Генерал даже охнул от изумления.
— Ну, Иваныч, ты даёшь!.. Эко загнул… Прямо философ!..
— Это не я, это бабка моя, Марья, так нас учила…
— Вот за что тебя люблю, Иваныч. За верность долгу, за надёжность, да за прямоту. Хоть она тебе ох как дорого обходится…
— Да ладно… — махнул рукой Синицын.
— Нет, не ладно, — завёлся генерал, — если б не твоя принципиальность, давно бы уж генерал-лейтенантом был!
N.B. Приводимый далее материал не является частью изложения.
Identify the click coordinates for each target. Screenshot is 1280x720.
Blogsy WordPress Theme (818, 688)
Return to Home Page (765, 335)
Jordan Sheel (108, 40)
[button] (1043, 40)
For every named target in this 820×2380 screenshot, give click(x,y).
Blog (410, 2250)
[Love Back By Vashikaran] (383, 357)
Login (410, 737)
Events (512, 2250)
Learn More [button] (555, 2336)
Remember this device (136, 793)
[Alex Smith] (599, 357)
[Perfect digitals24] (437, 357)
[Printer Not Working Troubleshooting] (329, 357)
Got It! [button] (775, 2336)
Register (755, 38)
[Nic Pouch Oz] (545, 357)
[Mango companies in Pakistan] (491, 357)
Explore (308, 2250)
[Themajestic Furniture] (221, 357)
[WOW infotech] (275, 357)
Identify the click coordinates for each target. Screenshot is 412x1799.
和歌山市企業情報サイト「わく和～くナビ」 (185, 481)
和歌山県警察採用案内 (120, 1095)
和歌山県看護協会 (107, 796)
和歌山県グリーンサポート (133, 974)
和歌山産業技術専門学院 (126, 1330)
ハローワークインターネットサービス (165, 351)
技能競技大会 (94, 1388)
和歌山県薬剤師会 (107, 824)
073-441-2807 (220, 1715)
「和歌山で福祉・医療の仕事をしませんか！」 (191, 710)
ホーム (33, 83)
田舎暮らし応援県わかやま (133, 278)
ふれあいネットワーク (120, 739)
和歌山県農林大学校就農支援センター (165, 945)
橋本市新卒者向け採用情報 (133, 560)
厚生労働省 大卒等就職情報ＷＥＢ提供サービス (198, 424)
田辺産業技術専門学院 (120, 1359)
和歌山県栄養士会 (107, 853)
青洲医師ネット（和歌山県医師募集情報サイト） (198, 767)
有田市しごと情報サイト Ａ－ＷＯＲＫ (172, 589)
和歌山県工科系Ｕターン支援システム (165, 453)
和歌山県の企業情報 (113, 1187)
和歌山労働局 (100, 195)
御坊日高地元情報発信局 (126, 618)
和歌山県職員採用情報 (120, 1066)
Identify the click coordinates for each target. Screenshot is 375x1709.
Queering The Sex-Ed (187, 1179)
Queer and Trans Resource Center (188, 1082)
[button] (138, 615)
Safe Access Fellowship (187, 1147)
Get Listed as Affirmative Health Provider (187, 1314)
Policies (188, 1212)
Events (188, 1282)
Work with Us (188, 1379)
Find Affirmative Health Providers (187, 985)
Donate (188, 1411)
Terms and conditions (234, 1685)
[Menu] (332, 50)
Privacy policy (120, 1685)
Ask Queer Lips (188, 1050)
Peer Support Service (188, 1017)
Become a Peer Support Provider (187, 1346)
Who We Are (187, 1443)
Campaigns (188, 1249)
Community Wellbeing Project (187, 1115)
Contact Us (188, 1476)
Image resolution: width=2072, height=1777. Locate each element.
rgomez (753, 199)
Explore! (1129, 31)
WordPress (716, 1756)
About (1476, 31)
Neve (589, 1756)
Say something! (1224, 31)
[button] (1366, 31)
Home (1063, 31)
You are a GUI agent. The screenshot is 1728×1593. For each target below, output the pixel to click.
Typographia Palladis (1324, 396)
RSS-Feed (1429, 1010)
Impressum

— А мне и в полковниках хорошо, меньше спросу.
— Это тебя ещё Бог уберёг в 91-м, да Звезда твоя геройская за Афган, а то бы быстро скрутили, — не унимался Артамонов.
— Да не скрутили бы, не дался бы! — нахмурился Синицын. — А Бог действительно уберёг, ты же знаешь — перед самым ГКЧП за бугор послали. Да на пять лет! Да практически без обратной связи.
— Говнюки! — взорвался Артамонов. — Всю агентуру сдали!
— Не до нас было. Такие дела здесь творили! Такую страну разрывали! Такую службу разгоняли! Таких ребят предали! Эх!.. — Синицын грохнул по багажнику кулаком, и багажник вдруг открылся.
— Ну всё, всё, — обнял его Артамонов. — Не заводись. Теперь уже дела налаживаются. Молодёжь пришла… Гвардейцы возвращаются… Кое-кто…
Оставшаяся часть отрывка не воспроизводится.